Seeing different behavior with python 3.8.2 vs. python 3.7.5

I have this code that works just fine on one of my computers (MacBook Pro with python 3.7.5, numpy 1.19.4, and numba 0.52.0) but produces a different result on my other computer (Macbook Pro with python 3.8.2, numpy 1.20.1, and numba 0.52.0). With the former setup, this code produces a numpy-array with 8 elements, with the latter setup it produces and array with one element. The 8 element version is what I consider correct.
To make the situation even more strange, by just including a print-statement at the end of the function (commented out below) I get the code to produce the result I want on both computers. As far as I understand, that print statement should not override the @jit(nopython=True).

-Any pointers?

For the ones interested, the code is part of a metric for a type causal inference (uplift modeling).

import numpy as np
from numba import jit

@jit(nopython=True)
def _qini_points(data_class,
                 data_score,
                 data_group):
    """Auxiliary function for qini_coefficient(). Returns the
    points on the qini-curve.

    Args:
    data_class (numpy.array([bool]))
    data_score (numpy.array([float]))
    data_group (numpy.array([bool])): True indicates that sample
     belongs to the treatment-group.
    """
    # Order data in descending order:
    data_idx = np.argsort(data_score)[::-1]
    data_class = data_class[data_idx]
    data_score = data_score[data_idx]
    data_group = data_group[data_idx]

    # Set initial values for counters etc:
    qini_points = []
    # Normalization factor (N_t / N_c):
    n_factor = np.sum(data_group) / np.sum(~data_group)
    control_goals = 0
    treatment_goals = 0
    score_previous = np.finfo(np.float32).min
    tmp_n_samples = 1  # Set to one to allow division in first iteration
    tmp_treatment_goals = 0
    tmp_control_goals = 0
    for item_class, item_score, item_group in\
            zip(data_class, data_score, data_group):
        if score_previous != item_score:
            # If we have a 'new score', handle the samples
            # currently stored as counts...
            for i in range(1, tmp_n_samples + 1):
                # Turns out adding the zeroeth item is pointless.
                # Oh, well... it does not affect a thing.
                tmp_qini_point = (treatment_goals + i * tmp_treatment_goals /
                                  tmp_n_samples) -\
                    (control_goals + i * tmp_control_goals /
                     tmp_n_samples) * n_factor
                qini_points.append(tmp_qini_point)
            # Add tmp items to vectors before resetting them
            treatment_goals += tmp_treatment_goals
            control_goals += tmp_control_goals
            # Reset counters
            tmp_n_samples = 0
            tmp_treatment_goals = 0
            tmp_control_goals = 0
            score_previous = item_score
        # Add item to counters:
        tmp_n_samples += 1
        tmp_treatment_goals += int(item_group) * item_class
        tmp_control_goals += int(~item_group) * item_class

    # Handle remaining samples:
    for i in range(1, tmp_n_samples + 1):
        tmp_qini_point = (treatment_goals + i * tmp_treatment_goals /
                          tmp_n_samples) -\
            (control_goals + i * tmp_control_goals /
             tmp_n_samples) * n_factor
        qini_points.append(tmp_qini_point)

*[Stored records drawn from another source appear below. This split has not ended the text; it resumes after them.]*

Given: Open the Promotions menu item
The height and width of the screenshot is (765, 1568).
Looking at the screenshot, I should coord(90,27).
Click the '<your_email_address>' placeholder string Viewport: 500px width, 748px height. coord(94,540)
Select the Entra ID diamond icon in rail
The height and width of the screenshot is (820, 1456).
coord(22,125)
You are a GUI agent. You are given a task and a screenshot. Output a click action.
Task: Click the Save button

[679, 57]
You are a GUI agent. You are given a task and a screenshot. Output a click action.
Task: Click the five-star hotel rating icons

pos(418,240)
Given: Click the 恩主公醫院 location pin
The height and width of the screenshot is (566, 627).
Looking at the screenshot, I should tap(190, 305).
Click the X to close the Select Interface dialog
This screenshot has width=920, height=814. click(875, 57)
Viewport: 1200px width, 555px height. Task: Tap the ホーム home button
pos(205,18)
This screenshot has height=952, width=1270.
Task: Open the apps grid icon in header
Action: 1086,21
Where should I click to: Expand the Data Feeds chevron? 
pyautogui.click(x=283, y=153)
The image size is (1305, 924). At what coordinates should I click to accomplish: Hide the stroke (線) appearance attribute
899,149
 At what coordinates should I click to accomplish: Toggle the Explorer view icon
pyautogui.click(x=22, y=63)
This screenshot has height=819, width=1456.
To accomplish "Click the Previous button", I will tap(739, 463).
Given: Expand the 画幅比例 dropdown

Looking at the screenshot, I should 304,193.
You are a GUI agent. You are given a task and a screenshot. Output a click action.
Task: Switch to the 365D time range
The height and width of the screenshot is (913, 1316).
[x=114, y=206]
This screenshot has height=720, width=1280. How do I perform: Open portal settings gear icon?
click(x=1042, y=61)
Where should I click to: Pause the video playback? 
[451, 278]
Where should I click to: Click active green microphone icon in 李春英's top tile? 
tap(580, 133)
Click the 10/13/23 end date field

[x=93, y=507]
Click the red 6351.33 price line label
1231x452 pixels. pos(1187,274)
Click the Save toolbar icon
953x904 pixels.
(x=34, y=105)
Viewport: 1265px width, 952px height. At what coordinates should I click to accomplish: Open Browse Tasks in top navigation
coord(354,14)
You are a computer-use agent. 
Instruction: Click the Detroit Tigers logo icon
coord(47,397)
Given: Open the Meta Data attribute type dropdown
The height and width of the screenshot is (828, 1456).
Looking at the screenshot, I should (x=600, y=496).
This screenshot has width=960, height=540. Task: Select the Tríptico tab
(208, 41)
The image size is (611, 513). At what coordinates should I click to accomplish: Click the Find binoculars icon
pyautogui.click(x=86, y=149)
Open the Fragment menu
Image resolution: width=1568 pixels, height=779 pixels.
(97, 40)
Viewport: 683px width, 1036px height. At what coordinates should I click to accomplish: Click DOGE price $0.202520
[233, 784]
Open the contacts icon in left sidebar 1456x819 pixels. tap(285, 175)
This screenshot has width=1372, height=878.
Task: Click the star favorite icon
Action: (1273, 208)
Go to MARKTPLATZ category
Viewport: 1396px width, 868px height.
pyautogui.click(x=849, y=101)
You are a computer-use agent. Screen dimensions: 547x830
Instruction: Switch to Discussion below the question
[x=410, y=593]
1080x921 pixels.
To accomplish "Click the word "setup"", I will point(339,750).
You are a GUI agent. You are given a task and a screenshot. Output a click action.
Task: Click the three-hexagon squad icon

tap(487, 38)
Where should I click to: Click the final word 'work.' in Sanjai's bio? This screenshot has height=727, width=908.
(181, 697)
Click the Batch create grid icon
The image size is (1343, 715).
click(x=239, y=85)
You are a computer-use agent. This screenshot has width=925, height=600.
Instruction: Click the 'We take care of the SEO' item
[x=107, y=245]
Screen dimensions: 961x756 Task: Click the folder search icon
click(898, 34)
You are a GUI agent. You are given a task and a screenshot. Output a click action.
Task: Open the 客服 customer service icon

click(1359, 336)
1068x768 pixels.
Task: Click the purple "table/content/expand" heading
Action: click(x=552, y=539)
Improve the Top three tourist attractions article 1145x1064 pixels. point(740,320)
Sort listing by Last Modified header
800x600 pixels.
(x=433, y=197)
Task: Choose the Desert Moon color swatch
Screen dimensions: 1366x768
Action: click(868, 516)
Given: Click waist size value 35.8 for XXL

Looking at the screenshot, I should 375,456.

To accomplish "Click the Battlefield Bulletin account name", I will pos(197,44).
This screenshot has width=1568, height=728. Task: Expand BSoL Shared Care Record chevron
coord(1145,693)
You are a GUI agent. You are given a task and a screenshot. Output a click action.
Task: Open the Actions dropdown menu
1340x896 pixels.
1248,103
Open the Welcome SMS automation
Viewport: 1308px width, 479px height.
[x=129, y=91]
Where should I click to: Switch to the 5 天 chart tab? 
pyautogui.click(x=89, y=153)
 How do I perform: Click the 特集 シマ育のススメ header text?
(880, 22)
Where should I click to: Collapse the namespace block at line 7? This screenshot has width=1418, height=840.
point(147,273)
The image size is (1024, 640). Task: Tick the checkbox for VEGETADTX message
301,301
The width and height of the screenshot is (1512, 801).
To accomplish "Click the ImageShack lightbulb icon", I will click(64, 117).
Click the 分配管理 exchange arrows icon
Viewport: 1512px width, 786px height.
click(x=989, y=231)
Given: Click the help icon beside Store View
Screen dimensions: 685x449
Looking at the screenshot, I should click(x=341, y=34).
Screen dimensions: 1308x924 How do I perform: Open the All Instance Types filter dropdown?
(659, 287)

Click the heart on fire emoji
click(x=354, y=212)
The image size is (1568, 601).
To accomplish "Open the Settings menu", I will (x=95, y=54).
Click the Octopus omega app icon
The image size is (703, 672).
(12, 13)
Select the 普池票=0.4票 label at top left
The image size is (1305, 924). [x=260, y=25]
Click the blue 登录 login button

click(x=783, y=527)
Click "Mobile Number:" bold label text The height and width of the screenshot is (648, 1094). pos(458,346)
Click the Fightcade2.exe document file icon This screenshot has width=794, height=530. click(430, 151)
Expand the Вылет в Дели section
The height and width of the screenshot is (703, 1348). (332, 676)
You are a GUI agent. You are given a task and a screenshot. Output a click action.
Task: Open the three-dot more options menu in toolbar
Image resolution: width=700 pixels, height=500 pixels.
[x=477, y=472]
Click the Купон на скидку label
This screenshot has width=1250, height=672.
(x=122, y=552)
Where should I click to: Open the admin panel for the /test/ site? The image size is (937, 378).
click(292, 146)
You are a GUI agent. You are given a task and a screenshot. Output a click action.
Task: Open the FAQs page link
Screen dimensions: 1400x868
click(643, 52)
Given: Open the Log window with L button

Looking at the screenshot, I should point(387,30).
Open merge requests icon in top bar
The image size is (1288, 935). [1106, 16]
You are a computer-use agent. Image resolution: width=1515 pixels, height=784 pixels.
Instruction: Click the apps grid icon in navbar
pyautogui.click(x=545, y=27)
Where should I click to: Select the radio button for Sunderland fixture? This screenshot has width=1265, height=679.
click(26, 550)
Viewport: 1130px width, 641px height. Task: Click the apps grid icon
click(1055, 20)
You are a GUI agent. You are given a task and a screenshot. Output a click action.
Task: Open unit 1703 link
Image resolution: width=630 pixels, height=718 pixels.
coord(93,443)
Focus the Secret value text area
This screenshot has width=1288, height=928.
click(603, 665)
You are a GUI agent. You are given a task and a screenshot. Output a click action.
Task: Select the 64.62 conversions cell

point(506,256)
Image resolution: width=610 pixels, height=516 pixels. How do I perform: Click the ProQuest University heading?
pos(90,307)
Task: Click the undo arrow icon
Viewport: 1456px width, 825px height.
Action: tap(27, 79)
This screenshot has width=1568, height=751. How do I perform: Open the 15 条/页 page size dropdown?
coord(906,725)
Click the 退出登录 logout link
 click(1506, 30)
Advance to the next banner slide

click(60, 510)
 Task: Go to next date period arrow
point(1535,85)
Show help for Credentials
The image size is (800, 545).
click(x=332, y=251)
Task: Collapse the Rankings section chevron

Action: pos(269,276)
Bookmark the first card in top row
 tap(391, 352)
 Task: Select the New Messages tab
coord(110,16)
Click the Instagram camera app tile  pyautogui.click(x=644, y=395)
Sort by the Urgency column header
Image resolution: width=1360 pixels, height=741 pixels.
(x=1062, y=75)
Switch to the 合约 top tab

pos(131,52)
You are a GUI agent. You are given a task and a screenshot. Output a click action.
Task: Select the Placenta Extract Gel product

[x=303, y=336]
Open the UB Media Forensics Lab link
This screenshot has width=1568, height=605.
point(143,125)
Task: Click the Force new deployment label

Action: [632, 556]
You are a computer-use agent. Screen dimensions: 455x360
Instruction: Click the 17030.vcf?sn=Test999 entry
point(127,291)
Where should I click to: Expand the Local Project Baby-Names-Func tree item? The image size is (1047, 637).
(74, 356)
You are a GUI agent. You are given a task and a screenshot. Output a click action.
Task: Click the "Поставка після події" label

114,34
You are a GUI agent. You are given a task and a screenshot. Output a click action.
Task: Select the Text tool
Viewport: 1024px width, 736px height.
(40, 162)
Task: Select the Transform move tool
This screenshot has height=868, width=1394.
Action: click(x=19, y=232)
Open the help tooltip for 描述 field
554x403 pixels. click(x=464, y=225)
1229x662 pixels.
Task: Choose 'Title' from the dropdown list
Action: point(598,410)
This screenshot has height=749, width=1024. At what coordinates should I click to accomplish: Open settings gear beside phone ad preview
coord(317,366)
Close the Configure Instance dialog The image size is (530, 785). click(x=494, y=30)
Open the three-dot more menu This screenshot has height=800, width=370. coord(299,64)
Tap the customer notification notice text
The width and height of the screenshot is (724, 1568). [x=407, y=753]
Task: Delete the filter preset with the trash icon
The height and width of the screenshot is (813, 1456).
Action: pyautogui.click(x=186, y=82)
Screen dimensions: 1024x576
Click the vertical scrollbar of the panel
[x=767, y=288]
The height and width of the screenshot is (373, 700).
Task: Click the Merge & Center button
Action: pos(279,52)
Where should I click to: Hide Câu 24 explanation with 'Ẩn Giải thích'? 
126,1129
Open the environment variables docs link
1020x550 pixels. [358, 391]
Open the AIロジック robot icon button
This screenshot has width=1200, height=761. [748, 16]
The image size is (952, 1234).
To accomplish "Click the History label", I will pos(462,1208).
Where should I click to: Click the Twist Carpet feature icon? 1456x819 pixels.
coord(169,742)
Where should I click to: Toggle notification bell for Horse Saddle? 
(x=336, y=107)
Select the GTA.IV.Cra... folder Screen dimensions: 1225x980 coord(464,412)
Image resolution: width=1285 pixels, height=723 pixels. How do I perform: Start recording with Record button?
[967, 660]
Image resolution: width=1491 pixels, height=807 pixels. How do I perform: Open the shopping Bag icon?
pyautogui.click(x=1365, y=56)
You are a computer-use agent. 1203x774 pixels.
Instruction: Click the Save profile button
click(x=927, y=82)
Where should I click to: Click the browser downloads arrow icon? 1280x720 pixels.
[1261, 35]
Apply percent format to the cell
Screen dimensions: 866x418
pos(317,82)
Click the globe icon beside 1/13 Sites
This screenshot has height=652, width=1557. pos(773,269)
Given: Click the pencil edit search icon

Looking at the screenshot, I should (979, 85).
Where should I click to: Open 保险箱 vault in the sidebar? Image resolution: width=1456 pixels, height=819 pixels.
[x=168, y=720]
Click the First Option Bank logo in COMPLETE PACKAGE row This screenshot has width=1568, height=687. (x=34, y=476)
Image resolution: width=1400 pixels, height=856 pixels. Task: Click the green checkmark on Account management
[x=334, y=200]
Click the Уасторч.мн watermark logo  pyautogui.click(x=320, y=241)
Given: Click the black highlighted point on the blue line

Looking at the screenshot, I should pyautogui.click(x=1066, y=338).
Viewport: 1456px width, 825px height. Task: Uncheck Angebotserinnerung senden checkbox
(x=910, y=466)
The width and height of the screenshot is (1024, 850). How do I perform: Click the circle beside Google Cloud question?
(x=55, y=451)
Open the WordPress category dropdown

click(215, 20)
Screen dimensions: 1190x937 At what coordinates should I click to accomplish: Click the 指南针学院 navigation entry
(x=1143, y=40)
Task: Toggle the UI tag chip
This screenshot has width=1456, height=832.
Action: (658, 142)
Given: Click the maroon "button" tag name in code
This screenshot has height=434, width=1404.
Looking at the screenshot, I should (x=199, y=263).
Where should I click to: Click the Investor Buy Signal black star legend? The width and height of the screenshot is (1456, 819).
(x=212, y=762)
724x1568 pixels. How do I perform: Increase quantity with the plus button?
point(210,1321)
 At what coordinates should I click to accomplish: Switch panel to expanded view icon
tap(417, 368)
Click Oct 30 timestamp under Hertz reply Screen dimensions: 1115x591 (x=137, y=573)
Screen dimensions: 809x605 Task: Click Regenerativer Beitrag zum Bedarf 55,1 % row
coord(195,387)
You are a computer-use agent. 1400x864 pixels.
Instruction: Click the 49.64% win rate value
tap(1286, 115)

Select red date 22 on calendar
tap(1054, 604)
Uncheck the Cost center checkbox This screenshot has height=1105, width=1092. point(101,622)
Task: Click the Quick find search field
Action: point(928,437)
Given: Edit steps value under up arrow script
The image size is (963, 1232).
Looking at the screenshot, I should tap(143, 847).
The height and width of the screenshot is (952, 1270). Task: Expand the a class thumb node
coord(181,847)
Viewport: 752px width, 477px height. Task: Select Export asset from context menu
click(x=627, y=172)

    # Make list into np.array:
    # Toggling the print function here will make the code work again.
    # print(len(qini_points))
    qini_points = np.array(qini_points)
    return qini_points

# Test function:
data_class = np.array([True, False, False, True, True, False, True])
data_score = np.array([0.1, 0.2, 0.2, 0.2, 0.5, 0.6, 0.7])
data_group = np.array([True, False, True, False, False, True, True])

tmp = _qini_points(data_class, data_score, data_group)
print(tmp)

@notto thank you for submitting this on the Numba discourse. We recently noticed some issues with Numba and Numpy 1.20 NumPy 1.20 numerical regressions · Issue #6812 · numba/numba · GitHub – can you try with Python 3.8.2 and numpy 1.19.4 to check if this might be Numpy or Python version related?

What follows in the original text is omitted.